18 DEC 2013 | ARTÍCULO

Más seguridad para el hogar y la empresa

A pesar de que las cifras de delincuencia bajan, la preocupación ciudadana y la percepción de temor siguen siendo temas importantes dentro de la agenda pública.

Cortesía / Revista Dinero, EMB

Desde el año 2005 las encuestas de victimización indican una tendencia a la baja, sin embargo las curvas son fluctuantes. “En la medición de 2010 se observa una baja, vuelve a subir en 2011 y en 2012 registra los niveles más bajos de toda la década. Hay una tendencia a la baja, sí; pero tenemos delitos contra la propiedad significativos e importantes”, sostiene Hugo Fruhling, Director del Centro de Estudios en Seguridad Ciudadana de la Universidad de Chile.

En efecto, como señala Catalina Mertz, Directora Ejecutiva de Fundación Paz Ciudadana, los delitos que aquejan a las personas disminuyen, tal y como lo confirman encuestas diversas. Según la experta, en el caso de la encuesta de victimización que realiza Fundación Paz Ciudadana, en los últimos seis meses un 37,6% de los hogares sufrió un robo, hurto o intento de este. 

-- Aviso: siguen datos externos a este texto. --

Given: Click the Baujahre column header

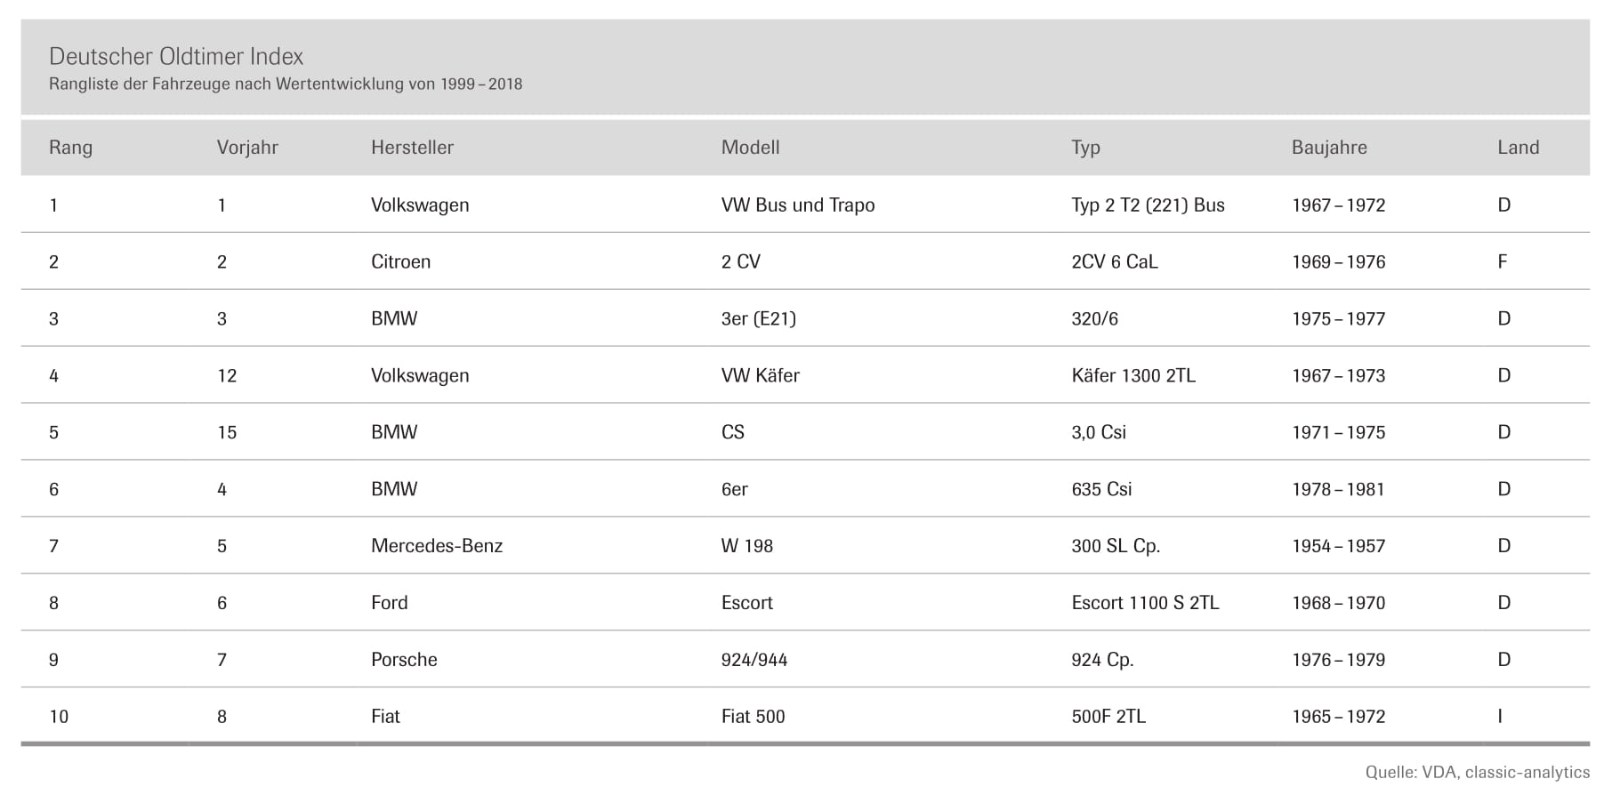Looking at the screenshot, I should point(1329,148).
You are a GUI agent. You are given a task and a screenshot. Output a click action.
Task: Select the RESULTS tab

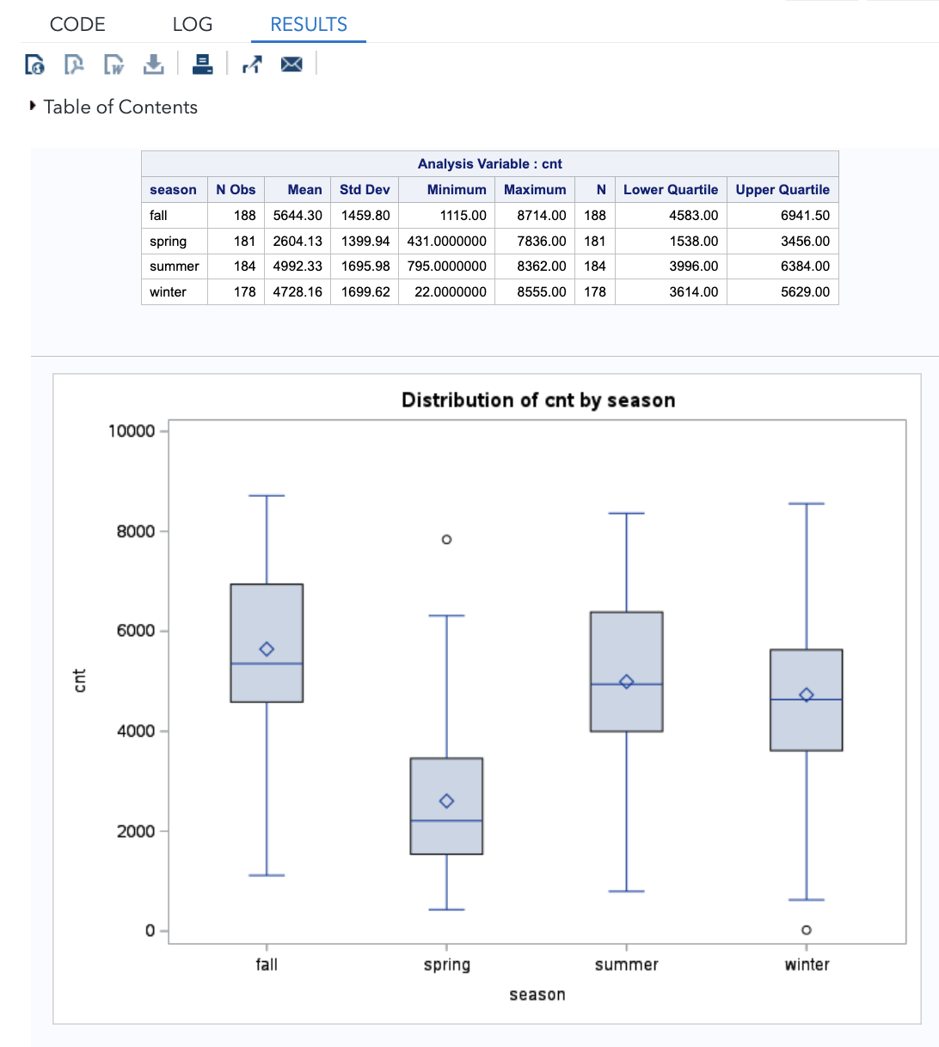point(309,24)
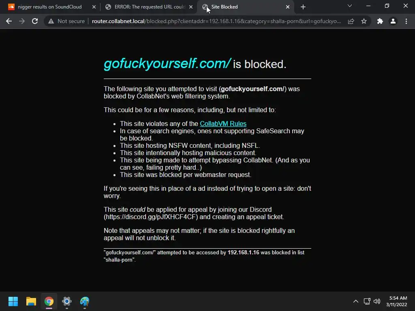Follow the CollabVM Rules link

223,124
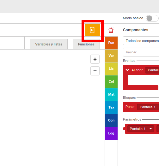This screenshot has height=166, width=159.
Task: Toggle the Modo básico switch
Action: click(152, 18)
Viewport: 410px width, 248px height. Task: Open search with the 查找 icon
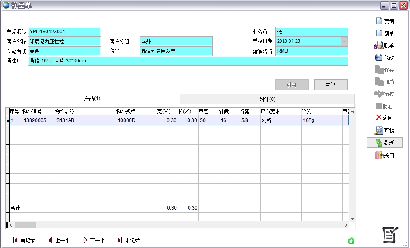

“A esto hay que sumarle los delitos que aquejan al comercio, que afectan al 46,1% de los establecimientos comerciales, de acuerdo a la encuesta que realiza la Cámara Nacional de Comercio, Servicios y Turismo de Chile”, explica la representante de Fundación Paz Ciudadana. 

Freno a la delincuencia

Esta realidad ha hecho que los hogares y las empresas se provean de sistemas de seguridad. En opinión de Enzo Dellafiori, Country Manager de DLink para Chile y Bolivia, desde hace tiempo los clientes particulares demandan cámaras para monitorear a sus hijos en los dormitorios, para cuidar a las personas de la tercera edad y a sus mascotas. Indica que últimamente también están solicitando estas soluciones para vigilar a las personas que hacen el aseo en el hogar, a quienes están al cuidado de niños pequeños o incluso al jardinero.

A nivel de empresas, el ejecutivo de DLink explica que los sistemas más demandados son los de videovigilancia, especialmente en las zonas de acceso y las áreas de estacionamientos. Igualmente, son muy utilizadas en autopistas, casas de cambio y cajeros automáticos.

Pero, ¿cuál es el verdadero impacto de los sistemas de seguridad? Para Hugo Fruhling, aunque no aseguran protección total, tienen un efecto disuasivo de cierta significación. “Ante la presencia de una cámara, el delincuente prefiere actuar respecto a una casa que no cuente con esa protección. Si el delito es cometido de todas formas, es vital que los sistemas funcionen bien, porque la información capturada puede ser relevante para la investigación”, argumenta. 

Para Catalina Mertz, está comprobado que quienes planean cometer delitos contra la propiedad evitan ser vistos, y efectivamente los disuade saber que existe una alta probabilidad de ser vistos, procesados y condenados. “Por lo tanto, contar con sistemas de seguridad disuade, pero el efecto real depende en gran medida de la calidad de la implementación de esos sistemas, al igual que la confianza e integridad del personal que maneja información sensible del establecimiento comercial del que se trate”, agrega.

Seguridad caso a caso

De acuerdo a la experiencia de Jorge Valdés Yavar, Experto en Seguridad Urbana de Protección Chile, el uso de sistemas de seguridad, entre ellos alarmas y sistemas de videovigilancia, reduce los niveles de ataque. Pero, a su juicio, más allá de la tecnología, lo importante es verificar que los sistemas funcionen de manera eficaz y estar atento a cuando se activan las alarmas. “Es frecuente observar y escuchar sistemas activados, sin ningún tipo de reacción por parte de los usuarios”, recalca.

Catalina Mertz es enfática al señalar que cada hogar o empresa debe realizar un diagnóstico particular sobre sus factores de riesgo y factores protectores en relación a un potencial robo. El tipo y cantidad de inversión que se haga en distintas alternativas, que van desde medidas de bajo costo que permiten alta visibilidad desde y hacia el interior de los recintos, hasta sistemas con tecnologías de mayor costo, dependerá de cada lugar en específico. “No hay recetas universales y no cualquier inversión rendirá frutos”, puntualiza.